"Now, Morgan," said Long John, very sternly, "you never clapped your
eyes on that Black--Black Dog before, did you, now?"
"Not I, sir," said Morgan, with a salute.
"You didn't know his name, did you?"
"No, sir."
"By the powers, Tom Morgan, it's as good for you!" exclaimed the
landlord. "If you had been mixed up with the like of that, you would
never have put another foot in my house, you may lay to that. And what
was he saying to you?"
"I don't rightly know, sir," answered Morgan.
"Do you call that a head on your shoulders, or a blessed dead-eye?"
cried Long John. "Don't rightly know, don't you? Perhaps you don't
happen to rightly know who you was speaking to, perhaps? Come, now,
what was he jawing--v'yages, cap'ns, ships? Pipe up! What was it?"
"We was a-talkin' of keel-hauling," answered Morgan.
"Keel-hauling, was you? and a mighty suitable thing, too, and you may
lay to that. Get back to your place for a lubber, Tom."
And then, as Morgan rolled back to his seat, Silver added to me, in a
confidential whisper, that was very flattering, as I thought:
"He's quite an honest man, Tom Morgan, on'y stupid. And now," he ran on
again, aloud, "let's see--Black Dog? No, I don't know the name, not I.
Yet I kind of think I've--yes, I've seen the swab. He used to come here
with a blind beggar, he used."
"That he did, you may be sure," said I. "I knew that blind man, too. His
name was Pew."
"It was!" cried Silver, now quite excited. "Pew! That were his name for
certain. Ah, he looked a shark, he did! If we run down this Black Dog
now, there'll be news for Cap'n Trelawney! Ben's a good runner; few
seamen run better than Ben.

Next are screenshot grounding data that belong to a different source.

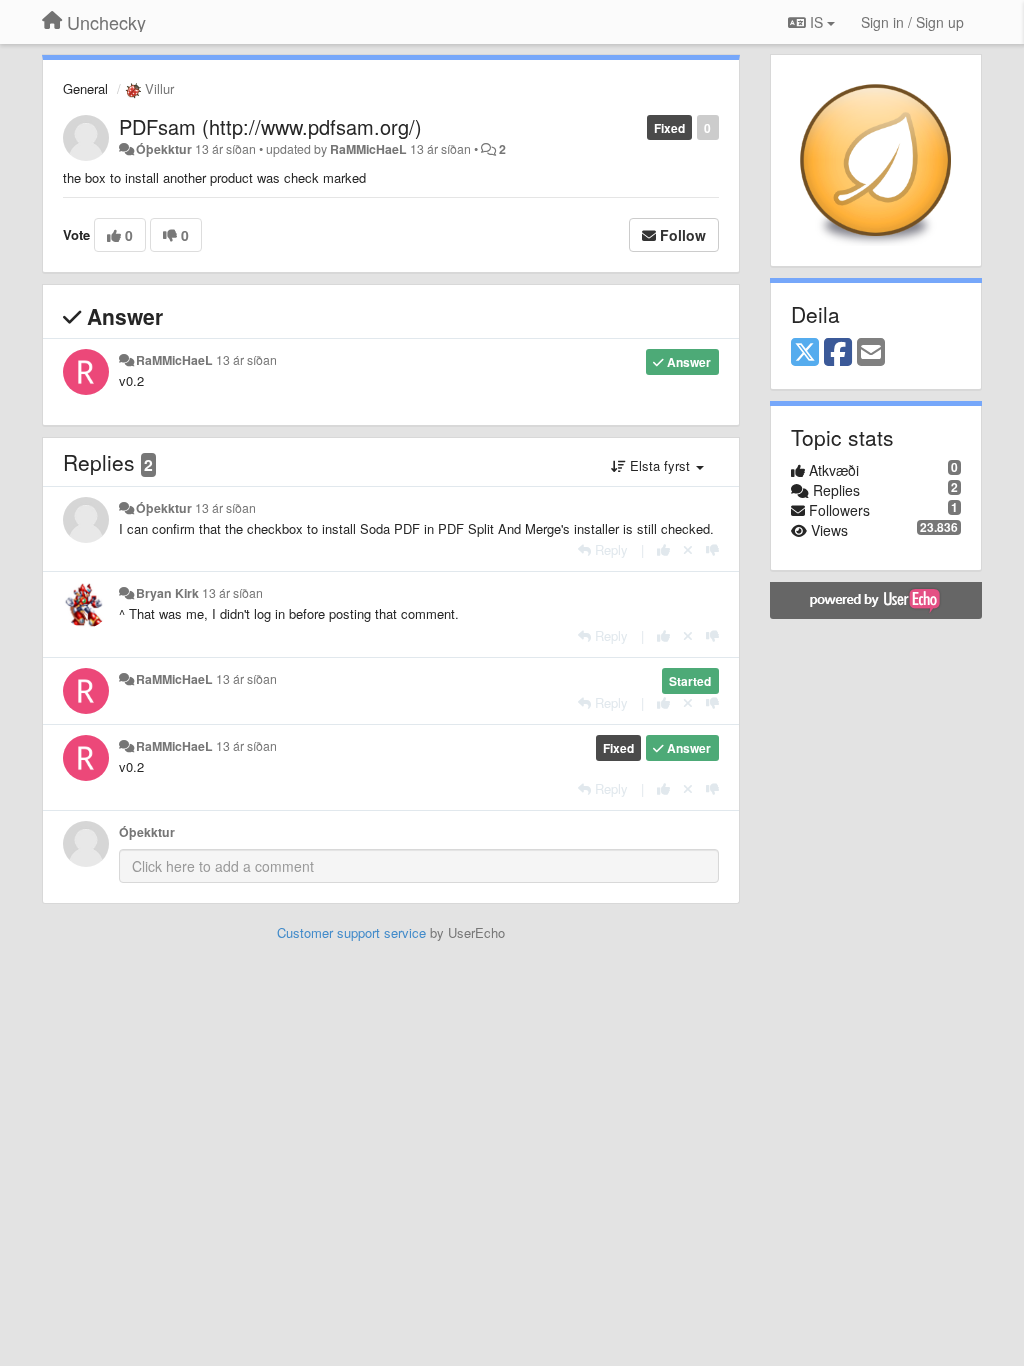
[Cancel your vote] (688, 549)
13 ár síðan (246, 360)
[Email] (871, 353)
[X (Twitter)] (805, 353)
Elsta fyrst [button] (660, 465)
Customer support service (351, 932)
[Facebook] (838, 353)
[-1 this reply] (712, 549)
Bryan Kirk (167, 593)
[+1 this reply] (663, 549)
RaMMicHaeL (368, 149)
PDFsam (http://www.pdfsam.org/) (270, 126)
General (85, 88)
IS (816, 22)
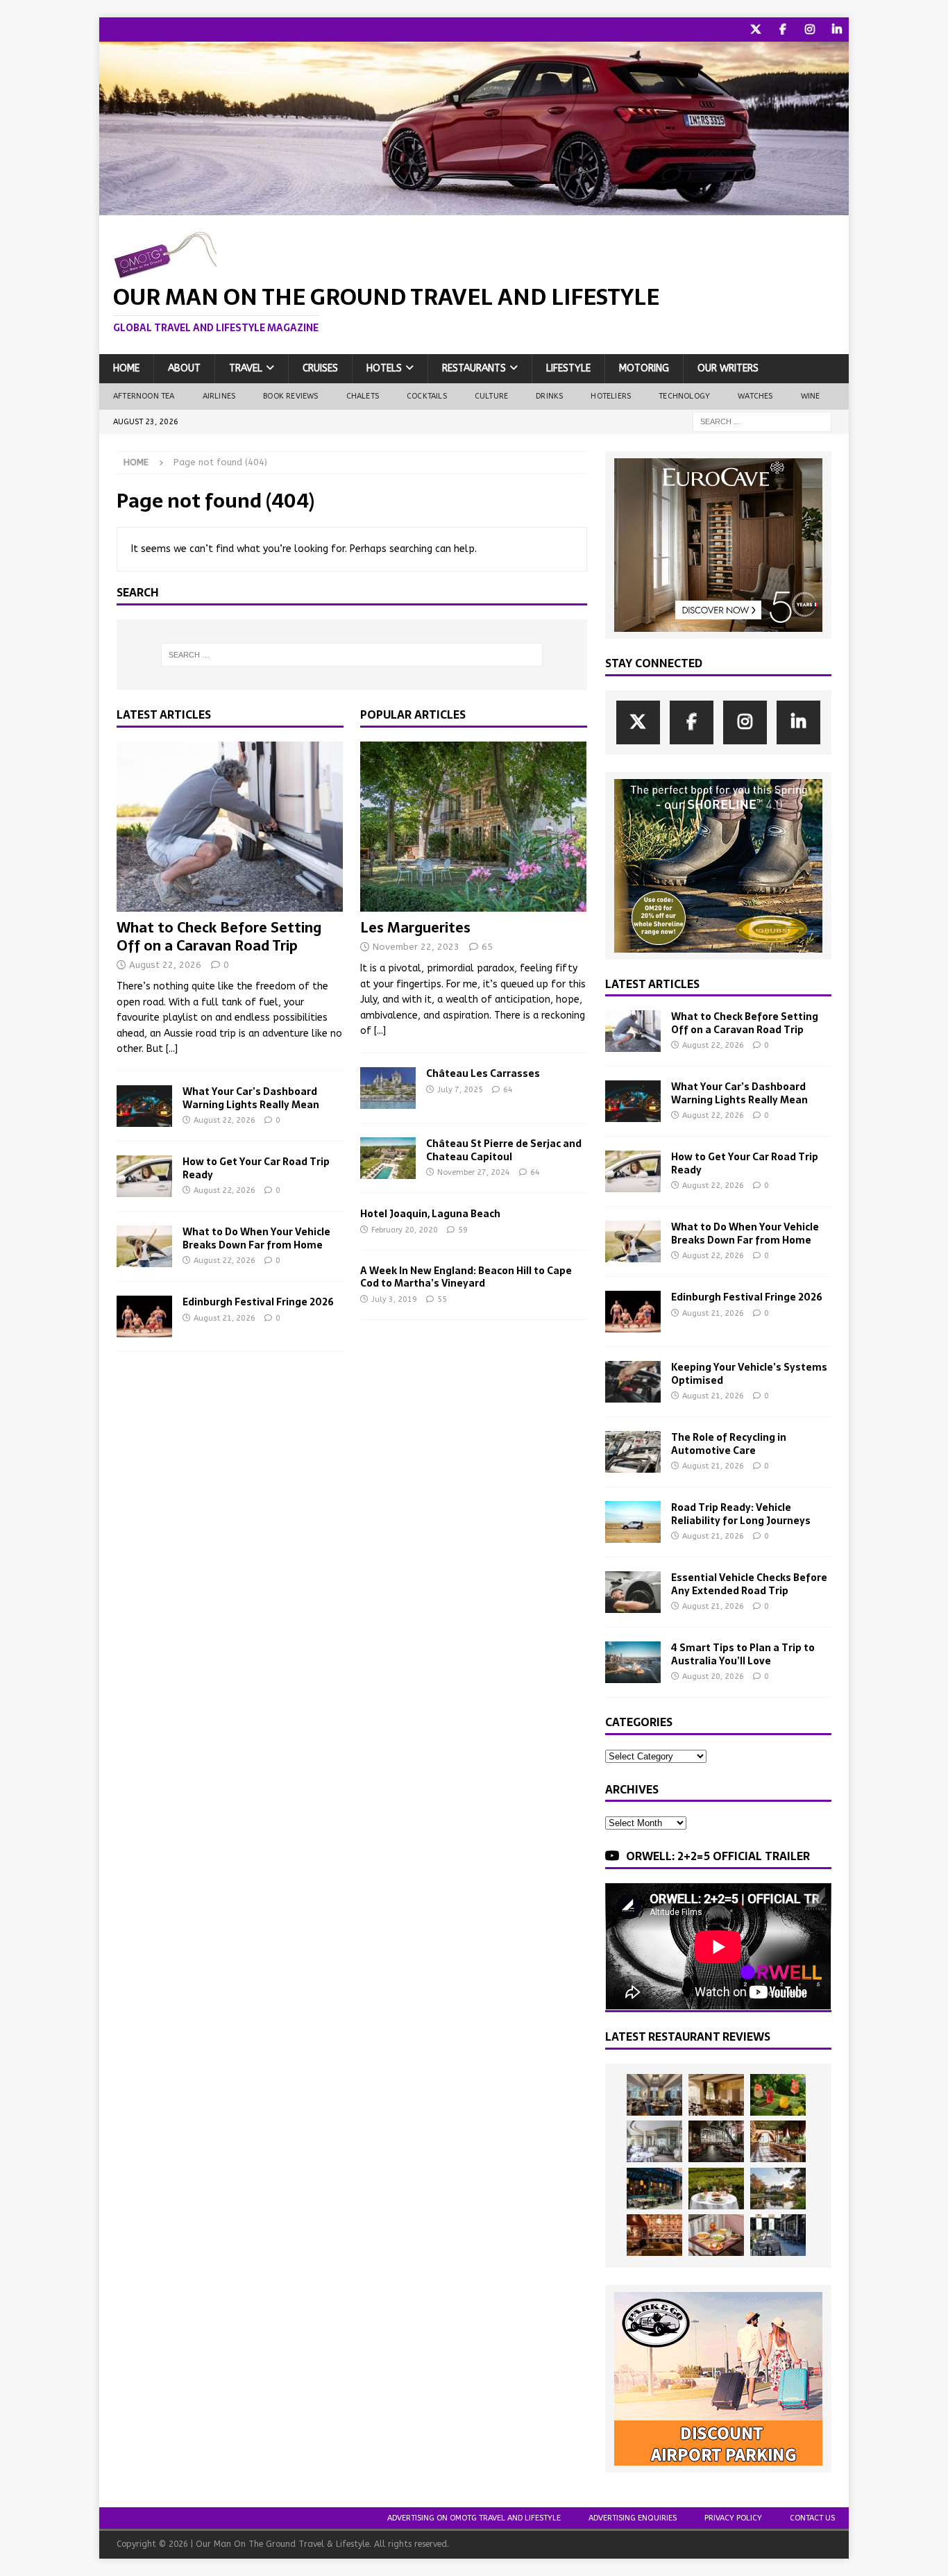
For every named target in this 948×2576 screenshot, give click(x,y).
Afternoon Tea (144, 396)
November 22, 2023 (416, 947)
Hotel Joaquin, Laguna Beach (430, 1213)
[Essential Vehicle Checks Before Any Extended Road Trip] (633, 1592)
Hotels (384, 368)
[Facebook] (782, 29)
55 (442, 1299)
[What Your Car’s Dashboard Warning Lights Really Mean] (144, 1106)
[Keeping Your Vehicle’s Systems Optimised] (633, 1382)
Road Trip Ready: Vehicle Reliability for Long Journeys (741, 1514)
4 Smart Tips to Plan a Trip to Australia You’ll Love (743, 1654)
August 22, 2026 (165, 965)
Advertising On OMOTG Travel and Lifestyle (474, 2518)
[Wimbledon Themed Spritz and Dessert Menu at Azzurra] (778, 2095)
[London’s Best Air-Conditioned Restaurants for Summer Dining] (654, 2141)
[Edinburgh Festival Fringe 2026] (144, 1316)
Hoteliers (611, 396)
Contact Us (812, 2518)
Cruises (320, 368)
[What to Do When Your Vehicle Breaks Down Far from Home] (144, 1246)
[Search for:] (762, 421)
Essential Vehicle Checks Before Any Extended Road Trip (749, 1584)
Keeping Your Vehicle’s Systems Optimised (749, 1373)
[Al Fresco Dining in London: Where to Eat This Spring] (778, 2235)
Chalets (362, 396)
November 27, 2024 (473, 1172)
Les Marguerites (415, 928)
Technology (684, 396)
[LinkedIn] (836, 29)
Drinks (549, 396)
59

He should run him down, hand over hand, by
the powers! He talked o' keel-hauling, did he? _I'll_ keel-haul him!"
All the time he was jerking out these phrases he was stumping up and
down the tavern on his crutch, slapping tables with his hand, and giving
such a show of excitement as would have convinced an Old Bailey judge or
a Bow Street runner. My suspicions had been thoroughly reawakened on
finding Black Dog at the "Spy-glass," and I watched the cook narrowly.
But he was too deep, and too ready, and too clever for me, and by the
time the two men had come back out of breath, and confessed that they
had lost the track in a crowd, and been scolded like thieves, I would
have gone bail for the innocence of Long John Silver.